### Dataset excerpts
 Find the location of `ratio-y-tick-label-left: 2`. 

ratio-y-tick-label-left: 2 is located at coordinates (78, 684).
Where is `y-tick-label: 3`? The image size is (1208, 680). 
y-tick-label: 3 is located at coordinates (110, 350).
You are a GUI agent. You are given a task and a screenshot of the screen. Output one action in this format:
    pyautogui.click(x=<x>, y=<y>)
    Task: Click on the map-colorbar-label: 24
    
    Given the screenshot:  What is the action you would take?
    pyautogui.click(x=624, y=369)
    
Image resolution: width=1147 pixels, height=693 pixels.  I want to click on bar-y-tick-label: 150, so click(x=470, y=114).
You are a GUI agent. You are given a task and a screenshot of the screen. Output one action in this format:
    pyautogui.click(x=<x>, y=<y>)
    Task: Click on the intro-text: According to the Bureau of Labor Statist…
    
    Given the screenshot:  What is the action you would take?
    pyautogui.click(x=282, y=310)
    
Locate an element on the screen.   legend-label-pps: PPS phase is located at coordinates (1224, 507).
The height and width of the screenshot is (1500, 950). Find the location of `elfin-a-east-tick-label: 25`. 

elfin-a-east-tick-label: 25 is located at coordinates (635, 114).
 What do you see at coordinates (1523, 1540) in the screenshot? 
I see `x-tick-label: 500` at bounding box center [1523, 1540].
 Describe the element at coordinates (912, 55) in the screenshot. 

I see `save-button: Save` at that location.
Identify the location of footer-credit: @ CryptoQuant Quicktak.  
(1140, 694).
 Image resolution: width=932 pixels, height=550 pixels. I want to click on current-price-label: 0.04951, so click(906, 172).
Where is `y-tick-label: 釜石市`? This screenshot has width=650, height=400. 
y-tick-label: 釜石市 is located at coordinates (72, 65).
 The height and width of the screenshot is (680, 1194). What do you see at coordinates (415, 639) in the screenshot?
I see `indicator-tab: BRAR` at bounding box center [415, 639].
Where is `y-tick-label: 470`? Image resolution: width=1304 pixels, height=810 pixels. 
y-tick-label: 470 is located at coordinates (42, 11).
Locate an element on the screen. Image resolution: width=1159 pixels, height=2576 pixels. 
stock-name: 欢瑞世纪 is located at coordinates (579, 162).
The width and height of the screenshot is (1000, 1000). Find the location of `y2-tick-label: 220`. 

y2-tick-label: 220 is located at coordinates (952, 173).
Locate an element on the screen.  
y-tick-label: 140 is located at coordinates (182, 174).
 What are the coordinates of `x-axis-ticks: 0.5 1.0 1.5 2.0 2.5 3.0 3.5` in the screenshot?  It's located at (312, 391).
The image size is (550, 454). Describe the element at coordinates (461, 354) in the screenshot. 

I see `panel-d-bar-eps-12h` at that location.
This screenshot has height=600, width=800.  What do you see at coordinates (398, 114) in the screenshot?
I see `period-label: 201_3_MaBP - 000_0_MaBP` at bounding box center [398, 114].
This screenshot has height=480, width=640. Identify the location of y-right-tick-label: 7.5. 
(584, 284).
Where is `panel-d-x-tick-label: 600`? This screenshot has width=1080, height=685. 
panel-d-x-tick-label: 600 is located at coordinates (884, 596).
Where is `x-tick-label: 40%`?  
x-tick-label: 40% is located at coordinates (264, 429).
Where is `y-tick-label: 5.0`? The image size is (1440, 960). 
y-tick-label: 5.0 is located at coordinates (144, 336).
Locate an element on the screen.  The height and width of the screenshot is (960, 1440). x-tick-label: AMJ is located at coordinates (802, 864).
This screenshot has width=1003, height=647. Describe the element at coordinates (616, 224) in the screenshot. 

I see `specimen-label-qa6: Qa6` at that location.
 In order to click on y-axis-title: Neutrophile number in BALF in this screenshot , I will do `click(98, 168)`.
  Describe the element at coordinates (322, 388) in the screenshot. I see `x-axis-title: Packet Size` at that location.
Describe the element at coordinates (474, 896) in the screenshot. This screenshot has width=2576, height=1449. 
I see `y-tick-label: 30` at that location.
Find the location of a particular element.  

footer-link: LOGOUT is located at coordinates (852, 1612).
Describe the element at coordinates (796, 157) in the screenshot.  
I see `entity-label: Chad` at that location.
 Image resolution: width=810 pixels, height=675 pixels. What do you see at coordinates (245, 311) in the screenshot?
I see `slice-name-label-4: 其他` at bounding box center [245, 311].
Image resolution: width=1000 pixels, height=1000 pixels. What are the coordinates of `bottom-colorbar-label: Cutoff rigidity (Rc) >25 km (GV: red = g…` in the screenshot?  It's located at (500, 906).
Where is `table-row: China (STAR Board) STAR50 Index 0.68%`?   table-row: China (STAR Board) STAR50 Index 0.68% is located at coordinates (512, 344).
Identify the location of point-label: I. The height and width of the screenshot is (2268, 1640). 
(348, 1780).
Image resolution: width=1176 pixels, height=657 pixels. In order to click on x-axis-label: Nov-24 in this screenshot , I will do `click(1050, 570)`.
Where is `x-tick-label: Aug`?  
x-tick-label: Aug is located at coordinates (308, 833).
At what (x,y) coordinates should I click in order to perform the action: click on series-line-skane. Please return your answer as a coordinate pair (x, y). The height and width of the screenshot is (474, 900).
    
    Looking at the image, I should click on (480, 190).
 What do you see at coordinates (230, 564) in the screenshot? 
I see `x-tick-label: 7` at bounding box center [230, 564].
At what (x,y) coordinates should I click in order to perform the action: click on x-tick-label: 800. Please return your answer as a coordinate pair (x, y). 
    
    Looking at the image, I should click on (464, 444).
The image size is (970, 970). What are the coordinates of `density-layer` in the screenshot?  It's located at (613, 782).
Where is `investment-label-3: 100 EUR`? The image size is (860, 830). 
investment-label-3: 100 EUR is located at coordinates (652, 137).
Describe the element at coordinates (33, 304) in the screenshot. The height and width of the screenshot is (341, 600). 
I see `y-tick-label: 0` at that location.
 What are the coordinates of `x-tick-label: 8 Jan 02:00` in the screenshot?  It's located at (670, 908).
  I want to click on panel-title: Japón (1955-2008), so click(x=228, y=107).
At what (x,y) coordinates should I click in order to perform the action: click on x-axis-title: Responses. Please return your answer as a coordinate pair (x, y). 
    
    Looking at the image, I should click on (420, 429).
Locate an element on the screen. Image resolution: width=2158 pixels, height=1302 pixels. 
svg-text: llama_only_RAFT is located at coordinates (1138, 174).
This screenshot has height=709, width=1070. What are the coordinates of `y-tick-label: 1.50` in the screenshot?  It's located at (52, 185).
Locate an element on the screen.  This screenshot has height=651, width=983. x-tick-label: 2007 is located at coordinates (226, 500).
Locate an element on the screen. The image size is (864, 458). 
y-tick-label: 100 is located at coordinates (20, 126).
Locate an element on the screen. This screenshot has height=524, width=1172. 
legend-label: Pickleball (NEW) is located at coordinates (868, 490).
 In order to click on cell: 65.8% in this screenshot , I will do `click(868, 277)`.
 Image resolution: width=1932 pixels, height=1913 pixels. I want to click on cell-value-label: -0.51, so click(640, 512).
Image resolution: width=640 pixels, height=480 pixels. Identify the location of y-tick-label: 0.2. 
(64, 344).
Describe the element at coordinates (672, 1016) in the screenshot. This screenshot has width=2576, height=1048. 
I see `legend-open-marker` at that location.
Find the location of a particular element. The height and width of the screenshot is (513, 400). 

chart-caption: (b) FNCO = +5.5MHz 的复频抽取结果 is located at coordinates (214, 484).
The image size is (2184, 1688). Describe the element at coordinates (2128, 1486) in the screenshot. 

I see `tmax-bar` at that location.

### Problem to work on
Rewrite the listing above, changing every "Find the location of" to "Locate" and leaving all other text as it is.

### Final answer
 Locate `ratio-y-tick-label-left: 2`. 

ratio-y-tick-label-left: 2 is located at coordinates (78, 684).
Where is `y-tick-label: 3`? The image size is (1208, 680). 
y-tick-label: 3 is located at coordinates (110, 350).
You are a GUI agent. You are given a task and a screenshot of the screen. Output one action in this format:
    pyautogui.click(x=<x>, y=<y>)
    Task: Click on the map-colorbar-label: 24
    
    Given the screenshot:  What is the action you would take?
    pyautogui.click(x=624, y=369)
    
Image resolution: width=1147 pixels, height=693 pixels.  I want to click on bar-y-tick-label: 150, so click(x=470, y=114).
You are a GUI agent. You are given a task and a screenshot of the screen. Output one action in this format:
    pyautogui.click(x=<x>, y=<y>)
    Task: Click on the intro-text: According to the Bureau of Labor Statist…
    
    Given the screenshot:  What is the action you would take?
    pyautogui.click(x=282, y=310)
    
Locate an element on the screen.   legend-label-pps: PPS phase is located at coordinates (1224, 507).
The height and width of the screenshot is (1500, 950). Locate `elfin-a-east-tick-label: 25`. 

elfin-a-east-tick-label: 25 is located at coordinates (635, 114).
 What do you see at coordinates (1523, 1540) in the screenshot? 
I see `x-tick-label: 500` at bounding box center [1523, 1540].
 Describe the element at coordinates (912, 55) in the screenshot. 

I see `save-button: Save` at that location.
Identify the location of footer-credit: @ CryptoQuant Quicktak.  
(1140, 694).
 Image resolution: width=932 pixels, height=550 pixels. I want to click on current-price-label: 0.04951, so click(906, 172).
Where is `y-tick-label: 釜石市`? This screenshot has width=650, height=400. 
y-tick-label: 釜石市 is located at coordinates (72, 65).
 The height and width of the screenshot is (680, 1194). What do you see at coordinates (415, 639) in the screenshot?
I see `indicator-tab: BRAR` at bounding box center [415, 639].
Where is `y-tick-label: 470`? Image resolution: width=1304 pixels, height=810 pixels. 
y-tick-label: 470 is located at coordinates (42, 11).
Locate an element on the screen. Image resolution: width=1159 pixels, height=2576 pixels. 
stock-name: 欢瑞世纪 is located at coordinates (579, 162).
The width and height of the screenshot is (1000, 1000). Locate `y2-tick-label: 220`. 

y2-tick-label: 220 is located at coordinates (952, 173).
Locate an element on the screen.  
y-tick-label: 140 is located at coordinates (182, 174).
 What are the coordinates of `x-axis-ticks: 0.5 1.0 1.5 2.0 2.5 3.0 3.5` in the screenshot?  It's located at (312, 391).
The image size is (550, 454). Describe the element at coordinates (461, 354) in the screenshot. 

I see `panel-d-bar-eps-12h` at that location.
This screenshot has height=600, width=800.  What do you see at coordinates (398, 114) in the screenshot?
I see `period-label: 201_3_MaBP - 000_0_MaBP` at bounding box center [398, 114].
This screenshot has height=480, width=640. Identify the location of y-right-tick-label: 7.5. 
(584, 284).
Where is `panel-d-x-tick-label: 600`? This screenshot has width=1080, height=685. 
panel-d-x-tick-label: 600 is located at coordinates (884, 596).
Where is `x-tick-label: 40%`?  
x-tick-label: 40% is located at coordinates (264, 429).
Where is `y-tick-label: 5.0`? The image size is (1440, 960). 
y-tick-label: 5.0 is located at coordinates (144, 336).
Locate an element on the screen.  The height and width of the screenshot is (960, 1440). x-tick-label: AMJ is located at coordinates (802, 864).
This screenshot has width=1003, height=647. Describe the element at coordinates (616, 224) in the screenshot. 

I see `specimen-label-qa6: Qa6` at that location.
 In order to click on y-axis-title: Neutrophile number in BALF in this screenshot , I will do `click(98, 168)`.
  Describe the element at coordinates (322, 388) in the screenshot. I see `x-axis-title: Packet Size` at that location.
Describe the element at coordinates (474, 896) in the screenshot. This screenshot has width=2576, height=1449. 
I see `y-tick-label: 30` at that location.
Locate a particular element.  

footer-link: LOGOUT is located at coordinates (852, 1612).
Describe the element at coordinates (796, 157) in the screenshot.  
I see `entity-label: Chad` at that location.
 Image resolution: width=810 pixels, height=675 pixels. What do you see at coordinates (245, 311) in the screenshot?
I see `slice-name-label-4: 其他` at bounding box center [245, 311].
Image resolution: width=1000 pixels, height=1000 pixels. What are the coordinates of `bottom-colorbar-label: Cutoff rigidity (Rc) >25 km (GV: red = g…` in the screenshot?  It's located at (500, 906).
Where is `table-row: China (STAR Board) STAR50 Index 0.68%`?   table-row: China (STAR Board) STAR50 Index 0.68% is located at coordinates (512, 344).
Identify the location of point-label: I. The height and width of the screenshot is (2268, 1640). 
(348, 1780).
Image resolution: width=1176 pixels, height=657 pixels. In order to click on x-axis-label: Nov-24 in this screenshot , I will do `click(1050, 570)`.
Where is `x-tick-label: Aug`?  
x-tick-label: Aug is located at coordinates (308, 833).
At what (x,y) coordinates should I click in order to perform the action: click on series-line-skane. Please return your answer as a coordinate pair (x, y). The height and width of the screenshot is (474, 900).
    
    Looking at the image, I should click on (480, 190).
 What do you see at coordinates (230, 564) in the screenshot? 
I see `x-tick-label: 7` at bounding box center [230, 564].
At what (x,y) coordinates should I click in order to perform the action: click on x-tick-label: 800. Please return your answer as a coordinate pair (x, y). 
    
    Looking at the image, I should click on (464, 444).
The image size is (970, 970). What are the coordinates of `density-layer` in the screenshot?  It's located at (613, 782).
Where is `investment-label-3: 100 EUR`? The image size is (860, 830). 
investment-label-3: 100 EUR is located at coordinates (652, 137).
Describe the element at coordinates (33, 304) in the screenshot. The height and width of the screenshot is (341, 600). 
I see `y-tick-label: 0` at that location.
 What are the coordinates of `x-tick-label: 8 Jan 02:00` in the screenshot?  It's located at (670, 908).
  I want to click on panel-title: Japón (1955-2008), so click(x=228, y=107).
At what (x,y) coordinates should I click in order to perform the action: click on x-axis-title: Responses. Please return your answer as a coordinate pair (x, y). 
    
    Looking at the image, I should click on (420, 429).
Locate an element on the screen. Image resolution: width=2158 pixels, height=1302 pixels. 
svg-text: llama_only_RAFT is located at coordinates (1138, 174).
This screenshot has height=709, width=1070. What are the coordinates of `y-tick-label: 1.50` in the screenshot?  It's located at (52, 185).
Locate an element on the screen.  This screenshot has height=651, width=983. x-tick-label: 2007 is located at coordinates (226, 500).
Locate an element on the screen. The image size is (864, 458). 
y-tick-label: 100 is located at coordinates (20, 126).
Locate an element on the screen. This screenshot has height=524, width=1172. 
legend-label: Pickleball (NEW) is located at coordinates (868, 490).
 In order to click on cell: 65.8% in this screenshot , I will do `click(868, 277)`.
 Image resolution: width=1932 pixels, height=1913 pixels. I want to click on cell-value-label: -0.51, so click(640, 512).
Image resolution: width=640 pixels, height=480 pixels. Identify the location of y-tick-label: 0.2. 
(64, 344).
Describe the element at coordinates (672, 1016) in the screenshot. This screenshot has width=2576, height=1048. 
I see `legend-open-marker` at that location.
Locate a particular element. The height and width of the screenshot is (513, 400). 

chart-caption: (b) FNCO = +5.5MHz 的复频抽取结果 is located at coordinates (214, 484).
The image size is (2184, 1688). Describe the element at coordinates (2128, 1486) in the screenshot. 

I see `tmax-bar` at that location.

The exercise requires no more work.